Collected data:
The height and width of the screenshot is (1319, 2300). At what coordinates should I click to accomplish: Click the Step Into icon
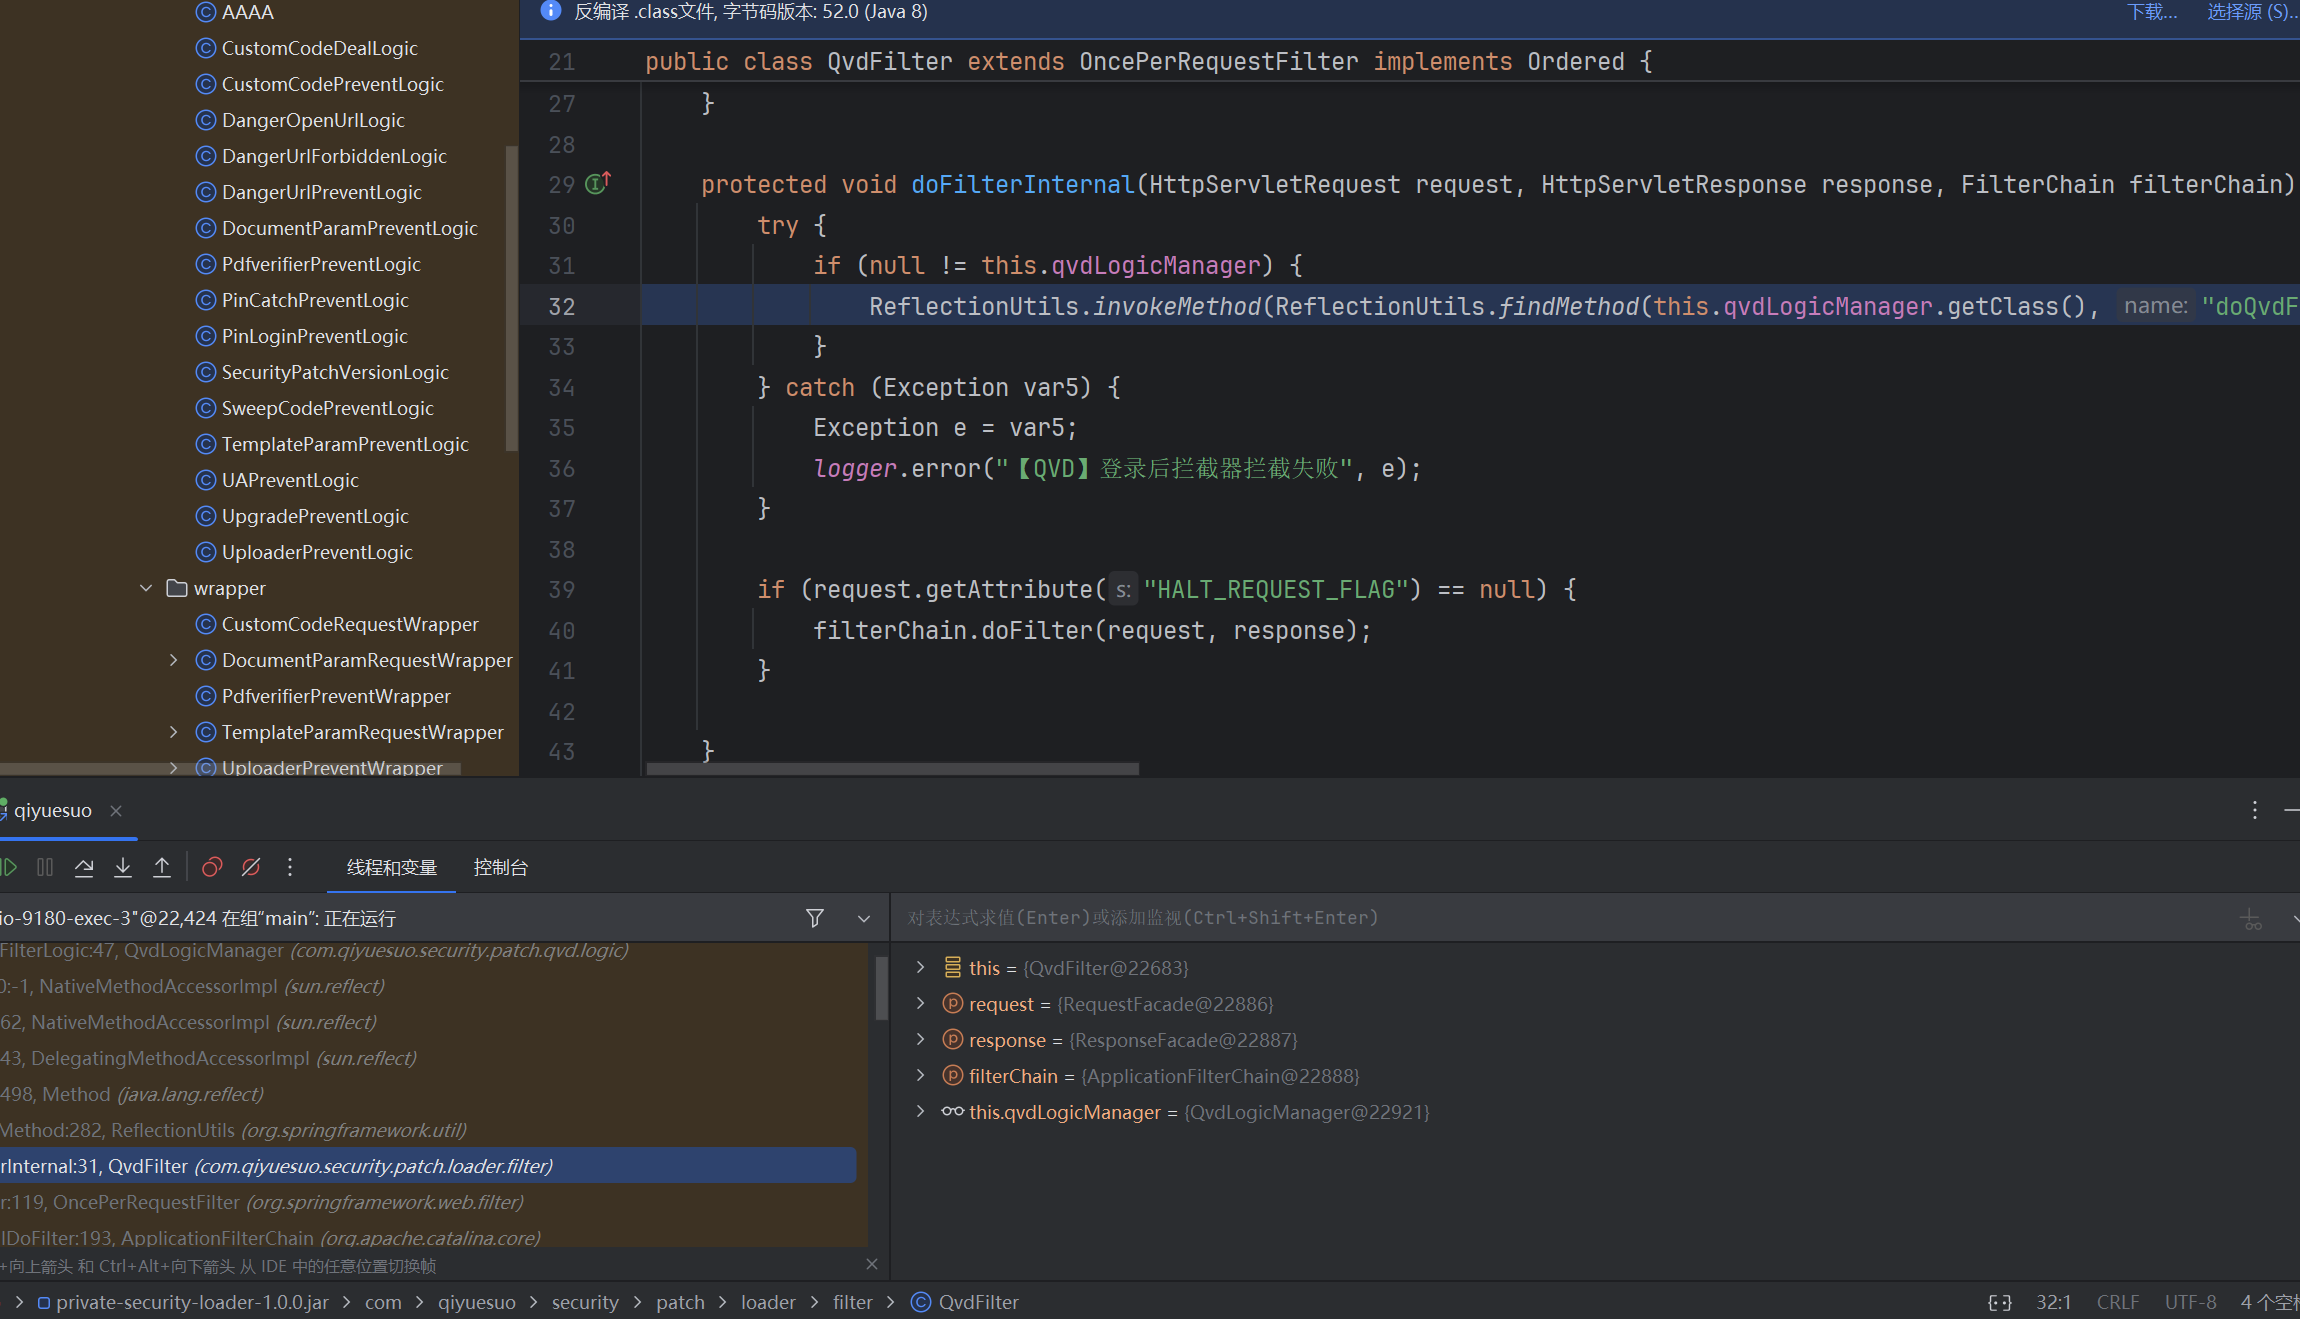click(x=123, y=867)
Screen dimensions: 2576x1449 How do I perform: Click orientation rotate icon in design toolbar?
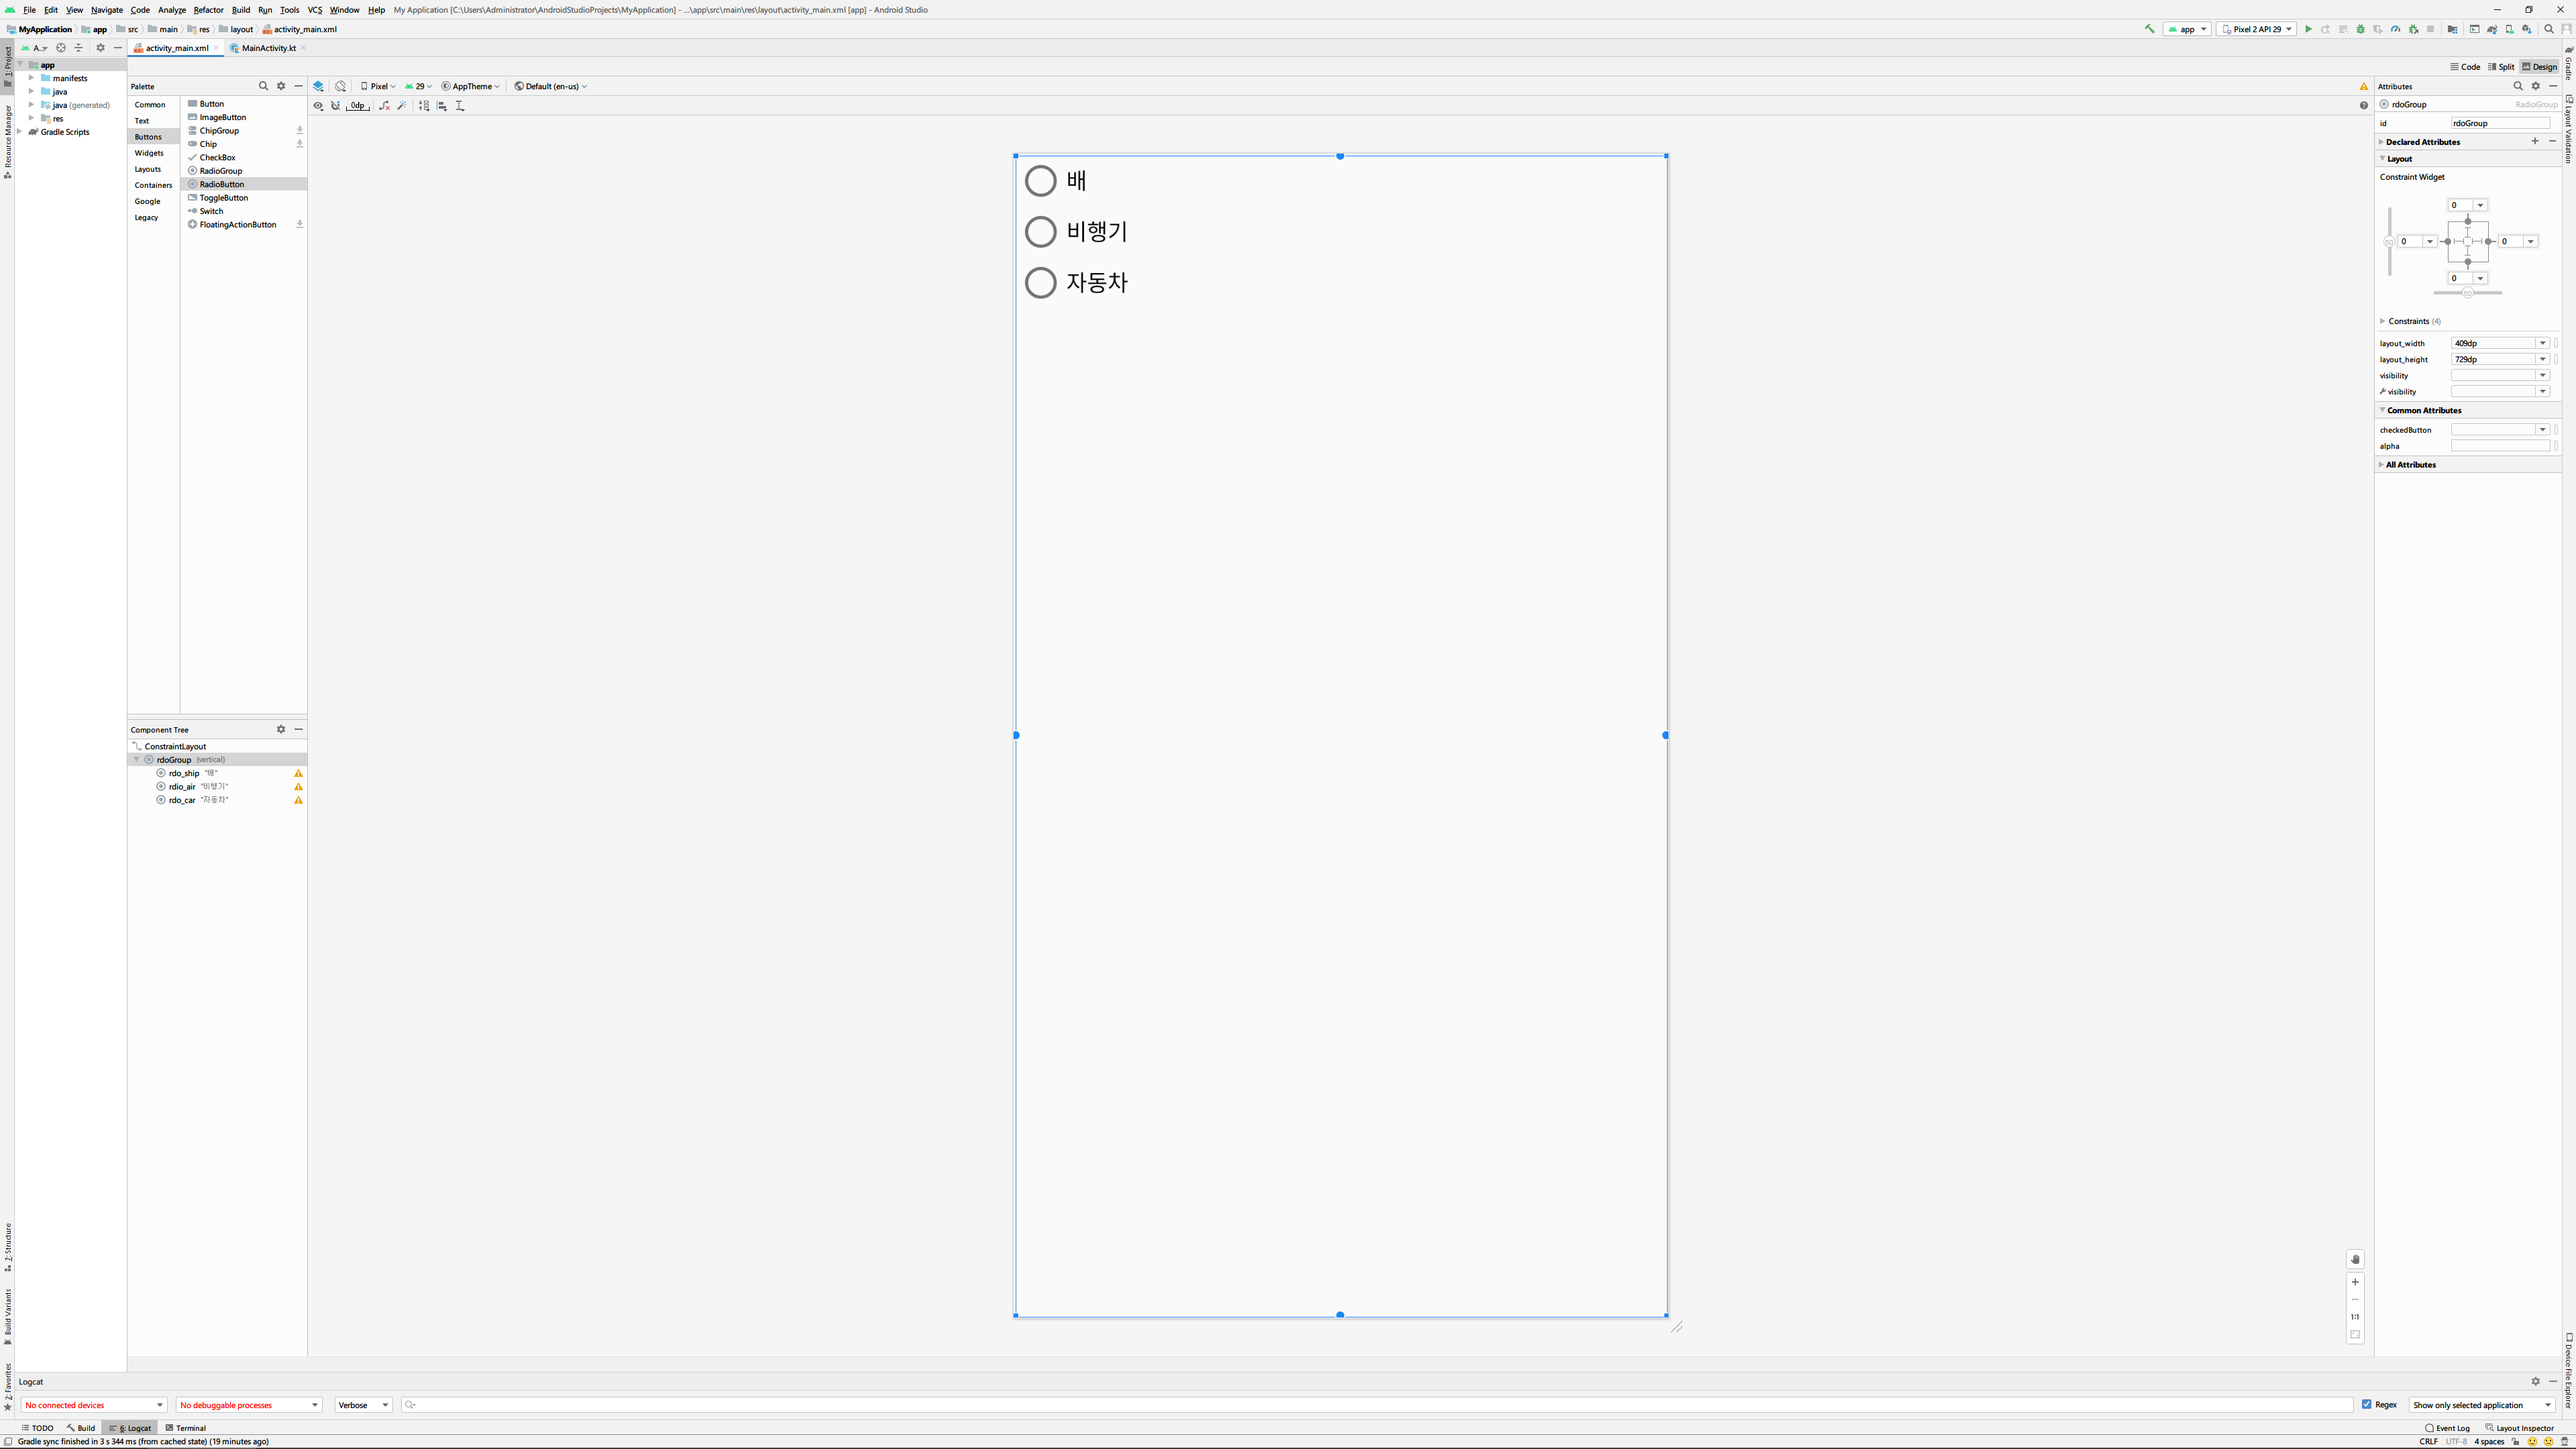click(x=340, y=86)
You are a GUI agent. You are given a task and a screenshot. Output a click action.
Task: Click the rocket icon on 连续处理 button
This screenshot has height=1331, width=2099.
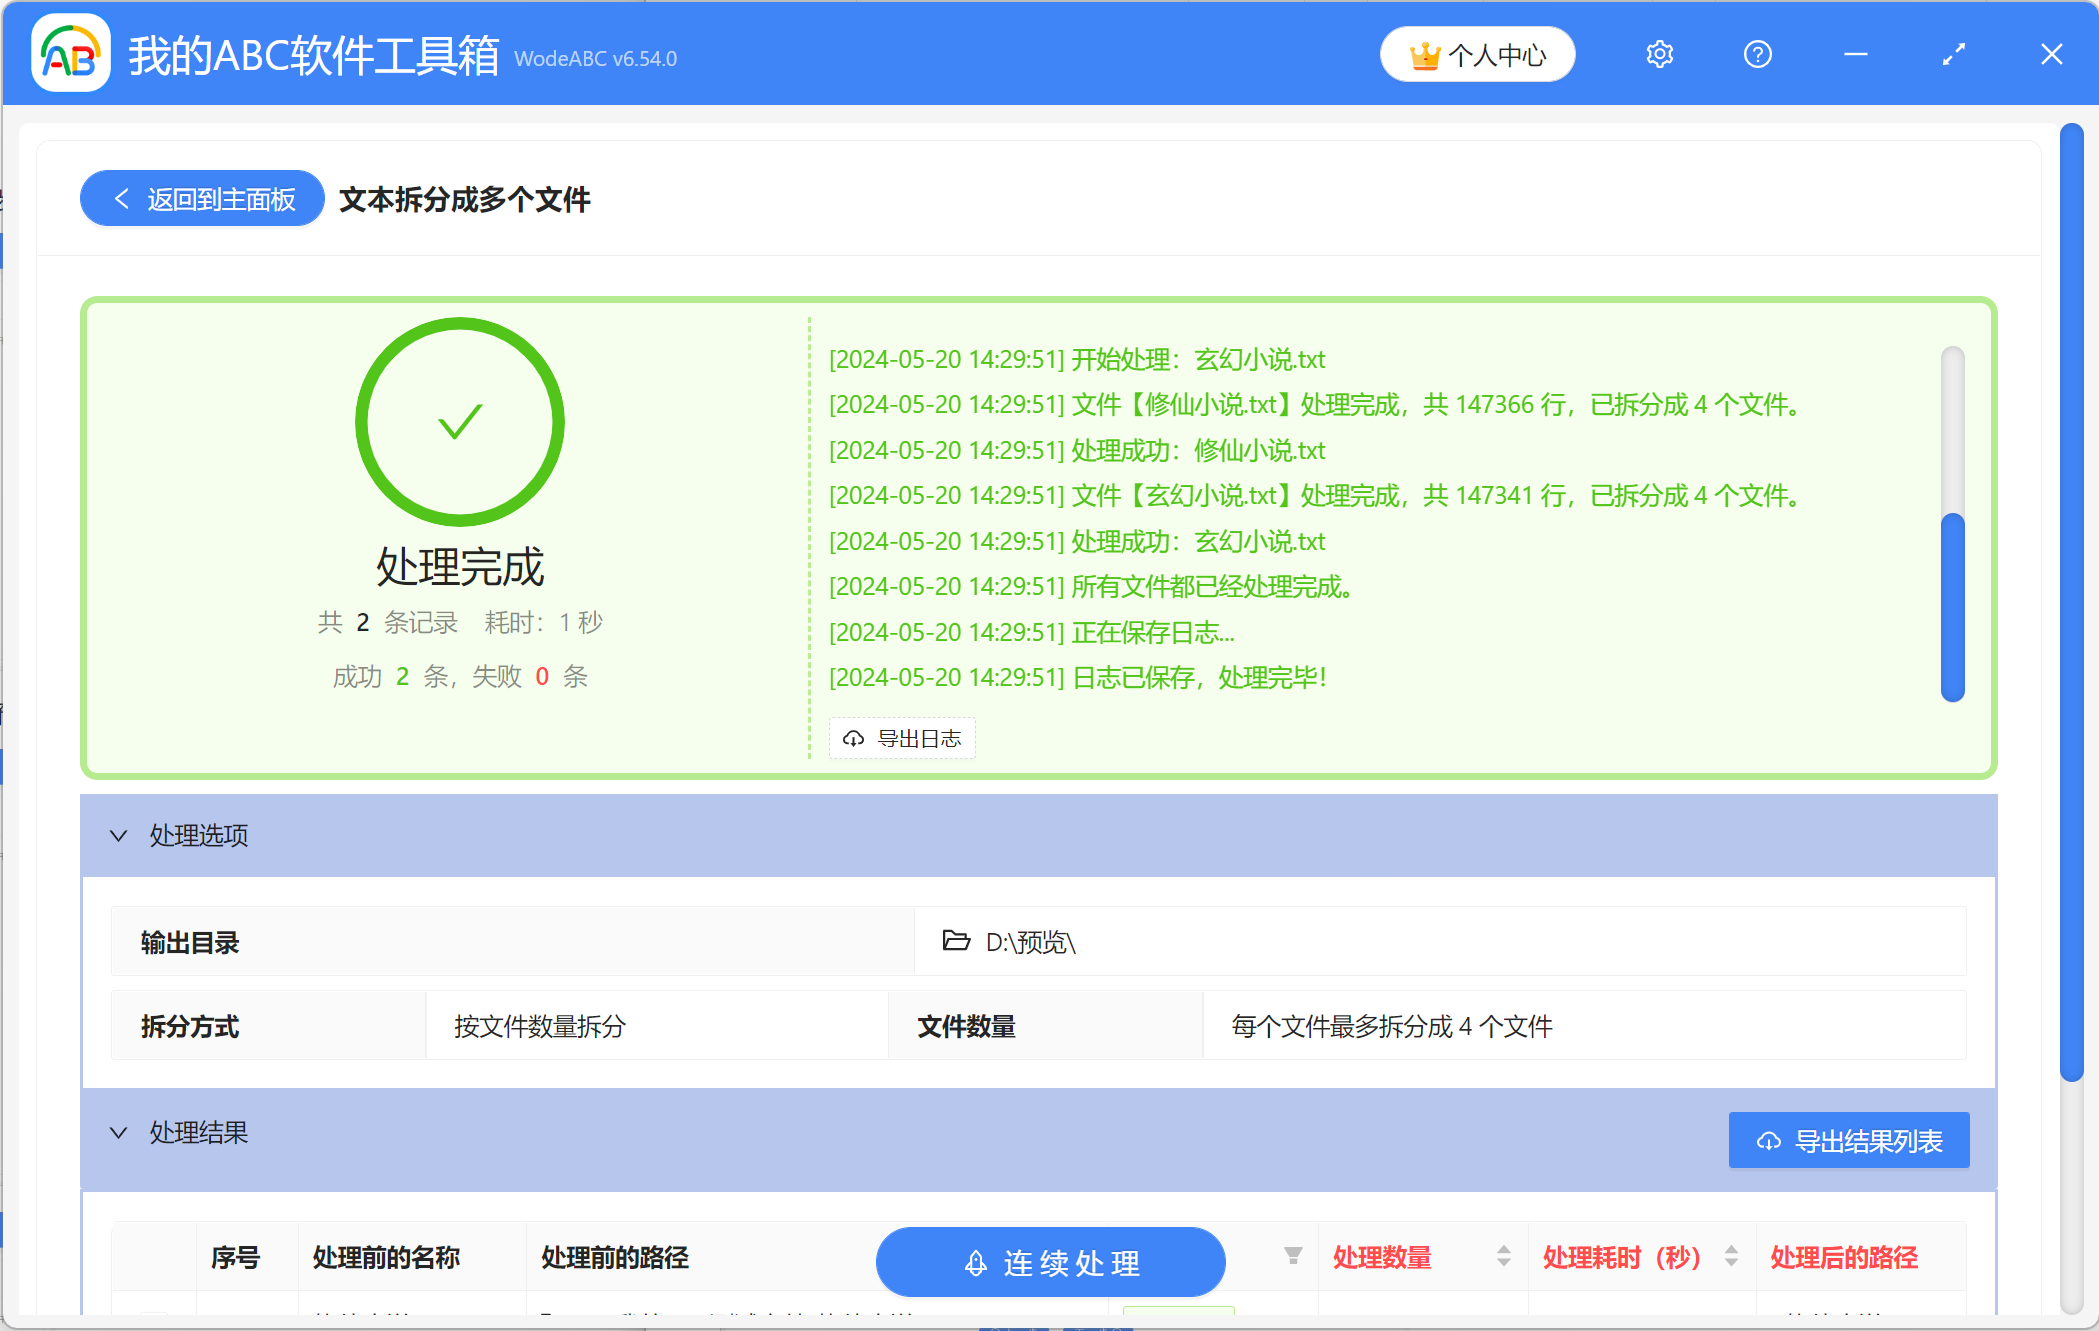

## BRIEF:
There should be an exact restatement of the lines from the line with "Task: Click the rocket icon on 连续处理 button" through the last line of the entries above, and no pictures in it.

## THE COMPLETED TASK:
Task: Click the rocket icon on 连续处理 button
This screenshot has height=1331, width=2099.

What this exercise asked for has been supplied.